Turkey, which has maintained its veto on Sweden's entry into the Atlantic Alliance for 13 months, is being courted to agree to lift it by the time of the organization's summit in Vilnius in July.

"Clear message to our Swedish friends! Respect your commitments (...) and take concrete measures in the fight against terrorism. The rest will follow," current Foreign Minister Mevlut Cavusoglu tweeted late Thursday.

Despite an amended constitution and a new anti-terrorism law, Ankara still accuses Sweden of sheltering Kurdish refugees whom it describes as "terrorists".

Turning around the economy in crisis

Another burning issue, the list of ministers that will be announced in the evening, after the festivities, should give an idea of the orientations adopted by the head of state to recover the economy in crisis.

For this arduous task, the name of a recognized expert, Mehmet Simsek, has been circulating insistently for several days.

Former Finance Minister (2009-2015) then Deputy Prime Minister for the Economy (until 2018), Mehmet Simsek, 56, former Merrill Lynch economist, would be responsible for restoring some orthodoxy in order to restore investor confidence.

In addition to inflation above 40%, encouraged by the steady decline in interest rates, the national currency was in free fall, despite billions of dollars swallowed up during the campaign to delay its sinking.
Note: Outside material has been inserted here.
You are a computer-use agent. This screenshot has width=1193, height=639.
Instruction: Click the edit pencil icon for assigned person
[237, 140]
Conservatives in good place

According to Turkish media, twenty heads of state and forty-five foreign ministers will attend the ceremonies, which will end with a dinner at the gigantic presidential palace built by the head of state on a hill away from the center of the capital.
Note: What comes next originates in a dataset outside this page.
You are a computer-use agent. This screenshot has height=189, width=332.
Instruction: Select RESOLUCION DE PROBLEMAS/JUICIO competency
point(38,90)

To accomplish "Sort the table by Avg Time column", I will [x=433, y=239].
Among them were Azerbaijani President Ilham Aliyev, Erdogan's close ally, and the Prime Ministers of Hungary, Viktor Orban, and Qatar, Mohammed bin Abderrahman al-Thani, who were among the first to congratulate him on his re-election after twenty years in power. Viktor Orban is also reluctant to open NATO's doors to Sweden.

Recep Tayyip Erdogan, forced for the first time to a second round, obtained 52.18% of the vote against 47.82% for his opponent, the Social Democrat Kemal Kiliçdaroglu, according to official results published Thursday, at the end of a bitter campaign that leaves the country polarized between the two camps.
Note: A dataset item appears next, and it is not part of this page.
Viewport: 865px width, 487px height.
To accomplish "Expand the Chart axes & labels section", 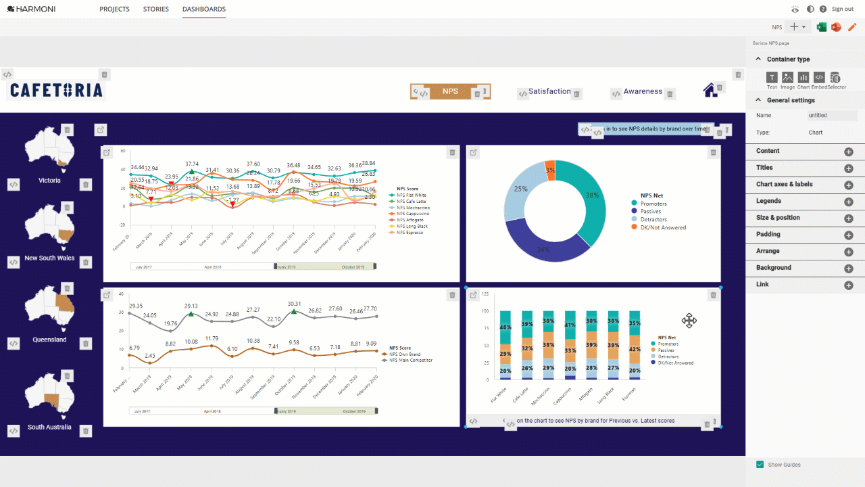I will [849, 185].
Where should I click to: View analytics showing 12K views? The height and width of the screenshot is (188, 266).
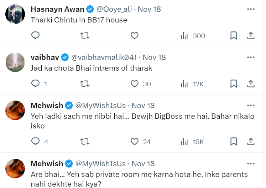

The parliament, elected on May 14 at the same time as the first round of the presidential election, took up residence Friday in Ankara: the president's AKP party and its allies hold the majority of the 600 seats.

The conservatives sit prominently, both on the side of the government (with the MHP, ultranationalist) and the opposition, with the Good Party, ally of circumstance for the presidential election to Kemal Kiliçdaroglu.